To make this analysis, Schroeder and her colleagues looked at 43 different dinosaur communities from seven continents across more than 136 million years of ecological history. The team analysed more than 550 species of dinosaurs, categorising them by weight and diet, which in turn allowed them to compile meaningful community groupings consisting of small-, medium-, and large-sized dinosaurs.

Results showed that mesocarnivores were largely absent in communities ruled by megatheropods, and this held true regardless of the time period or geographic location. That said, this ecological gap appeared to be most pronounced during the Cretaceous, which is hardly a surprise given that megatheropods were prolific at the time.

The team also ran the numbers to see if these results made sense. By considering factors such as growth and survival rates, the team was able to estimate the proportion of juvenile megatheropods in the various dinosaur communities.

“The fact that we observed the gap in carnivorous dinosaurs over many different communities that have different climates, from very different points in time indicated strongly that it was being caused by [juvenile megatheropods],” said Schroeder. “Adding the juveniles of megatheropods into those communities and seeing them fit neatly into the gap indicated really strongly that they were at least part of the reason we were observing decreased dinosaur diversity.”

This approach, in which researchers examined individual communities and dinosaurs of all shapes and sizes were compared, is “the first attempt to quantitatively identify ecological drivers behind dinosaur mass distributions,” said Schroeder.

Brusatte really liked the new study, but he worried that paleontologists might not be sampling smaller dinosaurs in the fossil record.
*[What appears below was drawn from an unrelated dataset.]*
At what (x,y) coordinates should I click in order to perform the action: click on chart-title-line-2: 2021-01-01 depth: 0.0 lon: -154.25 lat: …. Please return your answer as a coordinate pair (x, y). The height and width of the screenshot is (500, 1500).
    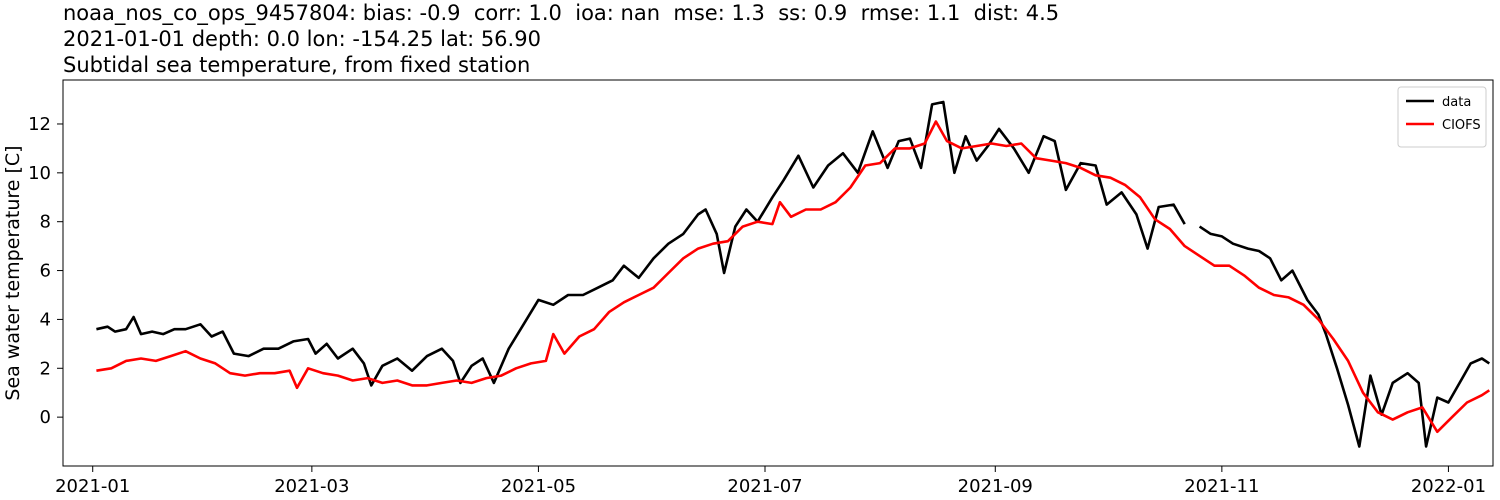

“We sample so many small mammal fossils, but that’s because their durable teeth preserve well as fossils, and are so complex that we can use even fragments of teeth to identify mammal species. That’s not the case with dinosaurs,” he said. “This might affect some of the results of this study, but not the main finding that there is a gap in the body size distribution of meat-eating dinosaurs, with juveniles of the largest species filling the ecological niches that might otherwise be filled by distinct species of moderate adult body size.”

When asked about a possible selection bias in the fossil samples, Schroeder dismissed it as a problem.

“I don’t think selection bias would come into play at all, since we examined many of the most well known and well sampled formations, covering 136 million years and representing every continent,” she said. “Our data set includes nearly half of all known dinosaur species, so it’s pretty unlikely that our data isn’t representative of dinosaurs as a whole.”

“It’s difficult to say whether one agrees with the conclusions of this paper, because as the authors state, no one has ever tried to quantify ontogenetic niche shifting in dinosaurs this rigorously, so we really don’t have anything else to compare it to,” said Woodward.

By “ontogenetic niche shifting,” she is referring to the changing ecological role of dinosaurs as they get older and bigger.

“But I think their study hit the right level of detail and brevity,” added Woodward. “It will promote discussion of the subject and likely encourage more targeted investigations by other researchers.”